◆ Problem to work on:
Switch "Locate" to "Find" throughout the material below and write the lines out again with everything else unchanged, leaving out the pictures.

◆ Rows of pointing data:

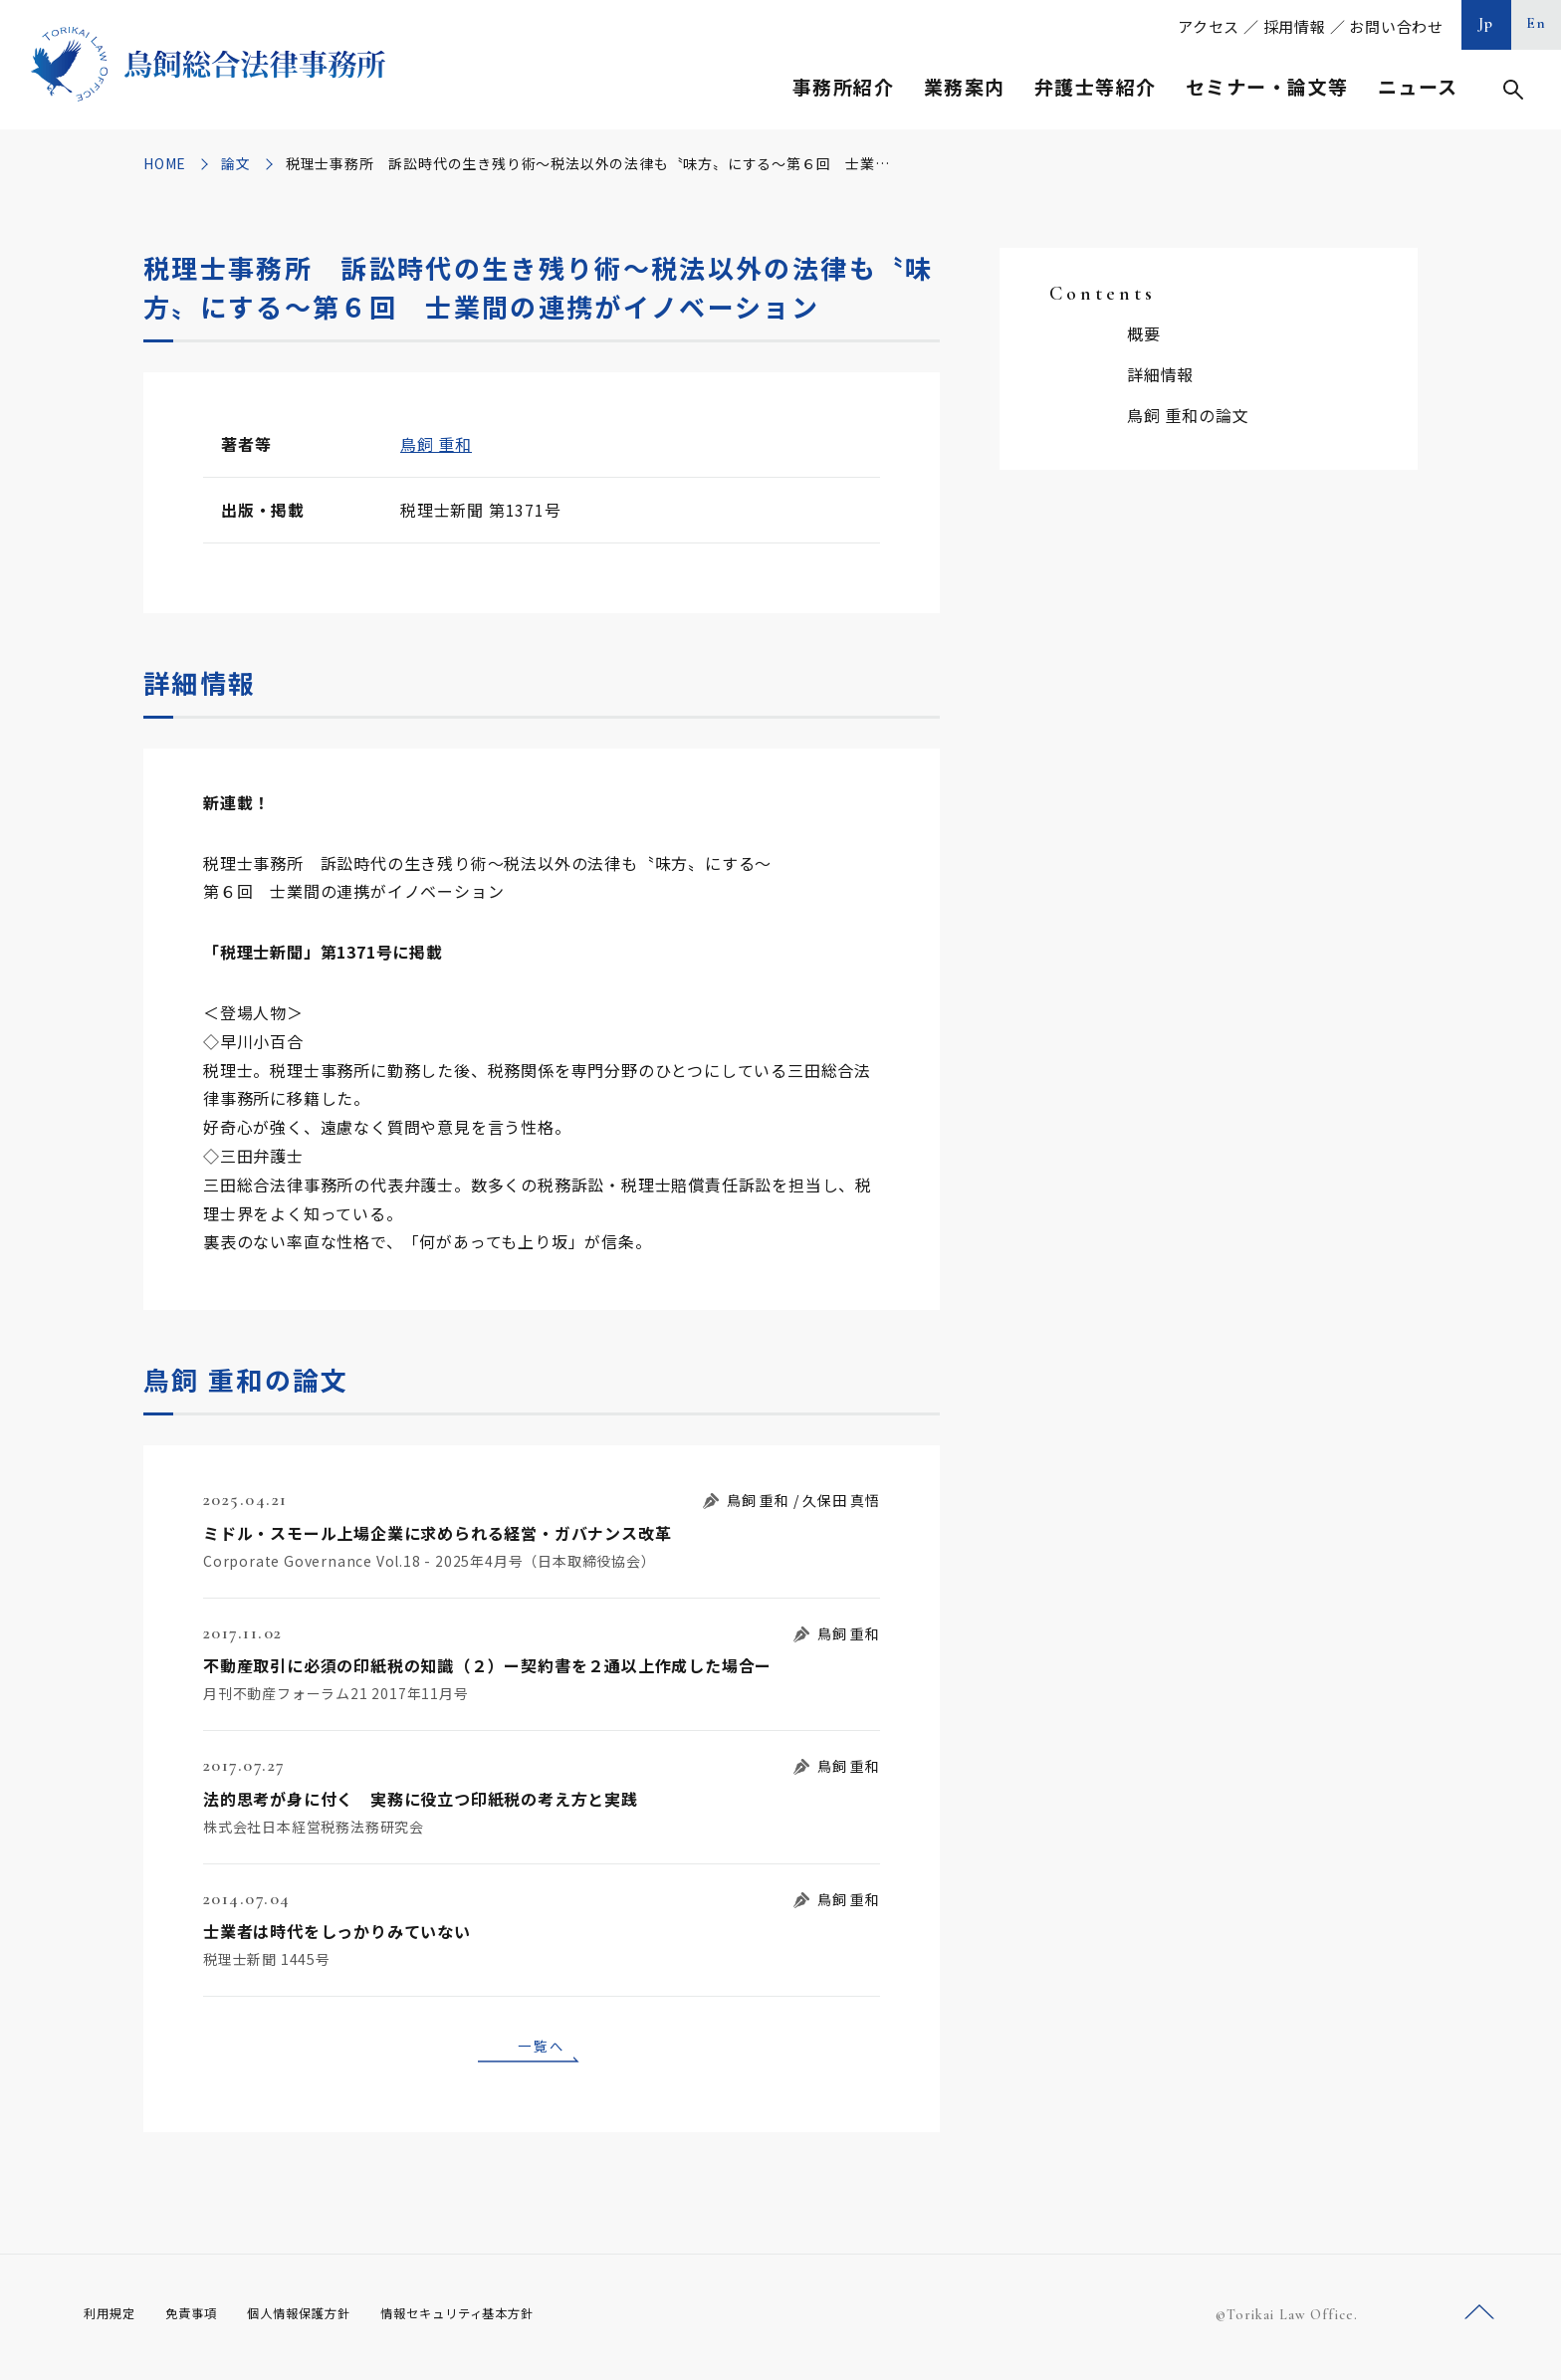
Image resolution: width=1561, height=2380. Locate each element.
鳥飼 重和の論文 (1187, 415)
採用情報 (1294, 26)
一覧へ (541, 2048)
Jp (1486, 23)
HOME (164, 163)
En (1536, 23)
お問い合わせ (1396, 26)
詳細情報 (1160, 374)
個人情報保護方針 (324, 2320)
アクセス (1208, 26)
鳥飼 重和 (436, 444)
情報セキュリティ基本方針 (503, 2320)
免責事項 (203, 2320)
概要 (1144, 333)
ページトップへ (1479, 2318)
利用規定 (113, 2320)
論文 (236, 163)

◆ Answer to this problem:
Image resolution: width=1561, height=2380. Find each element.
鳥飼 重和の論文 (1187, 415)
採用情報 (1294, 26)
一覧へ (541, 2048)
Jp (1486, 23)
HOME (164, 163)
En (1536, 23)
お問い合わせ (1396, 26)
詳細情報 (1160, 374)
個人情報保護方針 (324, 2320)
アクセス (1208, 26)
鳥飼 重和 (436, 444)
情報セキュリティ基本方針 (503, 2320)
免責事項 (203, 2320)
概要 (1144, 333)
ページトップへ (1479, 2318)
利用規定 (113, 2320)
論文 (236, 163)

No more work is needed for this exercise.